Saved entries:
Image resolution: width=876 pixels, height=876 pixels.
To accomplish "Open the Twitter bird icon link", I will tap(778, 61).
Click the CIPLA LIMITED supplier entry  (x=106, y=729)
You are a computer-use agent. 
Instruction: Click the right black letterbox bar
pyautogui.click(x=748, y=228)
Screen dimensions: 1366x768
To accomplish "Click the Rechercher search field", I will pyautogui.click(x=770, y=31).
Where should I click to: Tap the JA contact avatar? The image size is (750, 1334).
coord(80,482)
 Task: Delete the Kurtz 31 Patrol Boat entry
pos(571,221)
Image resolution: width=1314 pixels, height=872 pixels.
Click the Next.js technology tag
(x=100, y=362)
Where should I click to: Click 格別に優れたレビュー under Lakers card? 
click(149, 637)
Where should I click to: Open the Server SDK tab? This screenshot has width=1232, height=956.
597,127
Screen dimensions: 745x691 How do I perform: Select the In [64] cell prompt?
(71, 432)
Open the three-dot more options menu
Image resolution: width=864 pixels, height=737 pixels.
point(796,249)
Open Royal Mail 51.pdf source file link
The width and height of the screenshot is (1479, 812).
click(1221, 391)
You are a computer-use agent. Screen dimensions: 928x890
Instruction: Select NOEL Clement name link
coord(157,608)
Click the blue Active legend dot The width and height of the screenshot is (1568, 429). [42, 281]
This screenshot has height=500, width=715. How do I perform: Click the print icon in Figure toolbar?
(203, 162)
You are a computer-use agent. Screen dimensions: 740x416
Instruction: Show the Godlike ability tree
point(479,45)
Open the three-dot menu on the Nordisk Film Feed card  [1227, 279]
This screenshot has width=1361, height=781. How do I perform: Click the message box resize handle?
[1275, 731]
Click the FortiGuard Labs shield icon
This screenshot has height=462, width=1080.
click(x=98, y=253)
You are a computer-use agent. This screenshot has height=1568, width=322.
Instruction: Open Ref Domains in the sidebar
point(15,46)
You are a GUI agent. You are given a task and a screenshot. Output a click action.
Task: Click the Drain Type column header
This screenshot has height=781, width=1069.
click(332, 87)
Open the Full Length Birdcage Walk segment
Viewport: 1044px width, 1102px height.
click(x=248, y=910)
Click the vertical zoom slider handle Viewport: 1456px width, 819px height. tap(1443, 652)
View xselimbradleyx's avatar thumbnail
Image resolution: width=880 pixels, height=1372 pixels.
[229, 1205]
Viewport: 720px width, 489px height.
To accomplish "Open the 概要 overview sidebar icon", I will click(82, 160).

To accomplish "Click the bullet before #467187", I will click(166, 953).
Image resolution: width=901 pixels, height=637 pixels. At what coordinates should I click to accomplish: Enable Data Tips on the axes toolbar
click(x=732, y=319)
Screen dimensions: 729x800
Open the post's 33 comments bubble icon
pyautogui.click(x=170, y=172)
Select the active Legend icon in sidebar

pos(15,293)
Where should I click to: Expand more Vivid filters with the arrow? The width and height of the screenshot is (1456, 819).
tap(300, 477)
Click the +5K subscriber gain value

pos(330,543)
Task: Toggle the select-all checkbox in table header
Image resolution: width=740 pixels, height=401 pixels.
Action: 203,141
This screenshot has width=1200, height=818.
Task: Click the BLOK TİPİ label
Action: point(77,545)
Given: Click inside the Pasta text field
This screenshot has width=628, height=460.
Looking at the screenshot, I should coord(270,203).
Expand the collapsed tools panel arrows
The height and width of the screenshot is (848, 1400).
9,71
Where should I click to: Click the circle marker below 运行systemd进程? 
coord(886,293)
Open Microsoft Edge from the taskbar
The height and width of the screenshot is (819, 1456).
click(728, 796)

▶ GIVEN EXERCISE:
Copy every record above, line for line and unchanged.

▶ REPLY TO THE EXERCISE:
Image resolution: width=876 pixels, height=876 pixels.
To accomplish "Open the Twitter bird icon link", I will tap(778, 61).
Click the CIPLA LIMITED supplier entry  (x=106, y=729)
You are a computer-use agent. 
Instruction: Click the right black letterbox bar
pyautogui.click(x=748, y=228)
Screen dimensions: 1366x768
To accomplish "Click the Rechercher search field", I will pyautogui.click(x=770, y=31).
Where should I click to: Tap the JA contact avatar? The image size is (750, 1334).
coord(80,482)
 Task: Delete the Kurtz 31 Patrol Boat entry
pos(571,221)
Image resolution: width=1314 pixels, height=872 pixels.
Click the Next.js technology tag
(x=100, y=362)
Where should I click to: Click 格別に優れたレビュー under Lakers card? 
click(149, 637)
Where should I click to: Open the Server SDK tab? This screenshot has width=1232, height=956.
597,127
Screen dimensions: 745x691 How do I perform: Select the In [64] cell prompt?
(71, 432)
Open the three-dot more options menu
Image resolution: width=864 pixels, height=737 pixels.
point(796,249)
Open Royal Mail 51.pdf source file link
The width and height of the screenshot is (1479, 812).
click(1221, 391)
You are a computer-use agent. Screen dimensions: 928x890
Instruction: Select NOEL Clement name link
coord(157,608)
Click the blue Active legend dot The width and height of the screenshot is (1568, 429). [42, 281]
This screenshot has height=500, width=715. How do I perform: Click the print icon in Figure toolbar?
(203, 162)
You are a computer-use agent. Screen dimensions: 740x416
Instruction: Show the Godlike ability tree
point(479,45)
Open the three-dot menu on the Nordisk Film Feed card  [1227, 279]
This screenshot has width=1361, height=781. How do I perform: Click the message box resize handle?
[1275, 731]
Click the FortiGuard Labs shield icon
This screenshot has height=462, width=1080.
click(x=98, y=253)
You are a computer-use agent. This screenshot has height=1568, width=322.
Instruction: Open Ref Domains in the sidebar
point(15,46)
You are a GUI agent. You are given a task and a screenshot. Output a click action.
Task: Click the Drain Type column header
This screenshot has height=781, width=1069.
click(332, 87)
Open the Full Length Birdcage Walk segment
Viewport: 1044px width, 1102px height.
click(x=248, y=910)
Click the vertical zoom slider handle Viewport: 1456px width, 819px height. tap(1443, 652)
View xselimbradleyx's avatar thumbnail
Image resolution: width=880 pixels, height=1372 pixels.
[229, 1205]
Viewport: 720px width, 489px height.
To accomplish "Open the 概要 overview sidebar icon", I will click(82, 160).

To accomplish "Click the bullet before #467187", I will click(166, 953).
Image resolution: width=901 pixels, height=637 pixels. At what coordinates should I click to accomplish: Enable Data Tips on the axes toolbar
click(x=732, y=319)
Screen dimensions: 729x800
Open the post's 33 comments bubble icon
pyautogui.click(x=170, y=172)
Select the active Legend icon in sidebar

pos(15,293)
Where should I click to: Expand more Vivid filters with the arrow? The width and height of the screenshot is (1456, 819).
tap(300, 477)
Click the +5K subscriber gain value

pos(330,543)
Task: Toggle the select-all checkbox in table header
Image resolution: width=740 pixels, height=401 pixels.
Action: 203,141
This screenshot has width=1200, height=818.
Task: Click the BLOK TİPİ label
Action: point(77,545)
Given: Click inside the Pasta text field
This screenshot has width=628, height=460.
Looking at the screenshot, I should coord(270,203).
Expand the collapsed tools panel arrows
The height and width of the screenshot is (848, 1400).
9,71
Where should I click to: Click the circle marker below 运行systemd进程? 
coord(886,293)
Open Microsoft Edge from the taskbar
The height and width of the screenshot is (819, 1456).
click(728, 796)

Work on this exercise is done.